# Is it possible to trace back a chaotic system, to its initial conditions from some given interval?

I am currently studying a maths module, as part of my second year on my physics degree, involving solutions to differential equations amongst other mathematical concepts. I have recently been (briefly) introduced to the Lorenz Equations and the idea of chaotic systems.

My question is not specifically about the Lorenz Equations, but more generally about chaotic systems.

I understand that a defining characteristic of a chaotic system is the fact that the system is extremely sensitive to its initial conditions, described simply by the notion of 'the butterfly effect'.

My Question

If I were to consider some system, such as a double pendulum, if I observed the trajectory of the pendulum over some time interval, would it in any way be possible to trace it back to its origin (i.e. its initial conditions)?

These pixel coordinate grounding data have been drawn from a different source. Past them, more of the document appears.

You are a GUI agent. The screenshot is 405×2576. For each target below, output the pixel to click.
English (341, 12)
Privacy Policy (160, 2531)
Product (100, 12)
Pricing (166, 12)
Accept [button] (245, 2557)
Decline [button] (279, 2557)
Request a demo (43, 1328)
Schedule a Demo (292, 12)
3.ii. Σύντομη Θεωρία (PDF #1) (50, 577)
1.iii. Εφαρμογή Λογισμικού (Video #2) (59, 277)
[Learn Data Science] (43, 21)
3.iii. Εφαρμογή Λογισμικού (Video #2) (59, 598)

I'm not sure if I am asking a really stupid question, or if perhaps there is some theoretical/computational way to do this, or to at least estimate the initial conditions.

• First of all, in systems that have time-reversal symmetry, asking a backward-in time question like this is not different to asking the question with reversed (normal) time. Observing the pendulum will not help you, since you cannot determine all its "conditions" exactly, Being a chaotic system any prediction of the origin will be very sensitive to your "Observation" – user1583209 Jan 17 '18 at 2:21

One of the defining characteristics of chaotic systems is that nearby trajectories in phase space diverge from each other exponentially, i.e., the distance $\delta \mathbf{x}$ between them grows with time $t$ as
$$|\delta \mathbf{x}| = |\delta \mathbf{x}_0| e^{\lambda t},$$
where $\lambda$ is the system's largest Lyapunov exponent. This behavior implies that any improvement in the time length over which a meaningful prediction can be made requires an exponentially larger improvement in the determination of the system initial state.
For an $n$-dimensional system there are $n$ Lyapunov exponents and the Lorenz system is typical for a 3-D chaotic system in that it has a positive, a null, and a negative exponents ($\lambda_+$, $\lambda_0$, $\lambda_-$). The positive exponent, $\lambda_+$, characterizes the system's chaoticity, $\lambda_0=0$ is a consequence of smoothness, and $\lambda_-$ measures the contraction rate that prevents the system from diverging to infinity. Put in another way: the chaotic set that determines the evolution of the system has at almost every point both an unstable and a stable directions (related to the system's unstable and stable manifolds).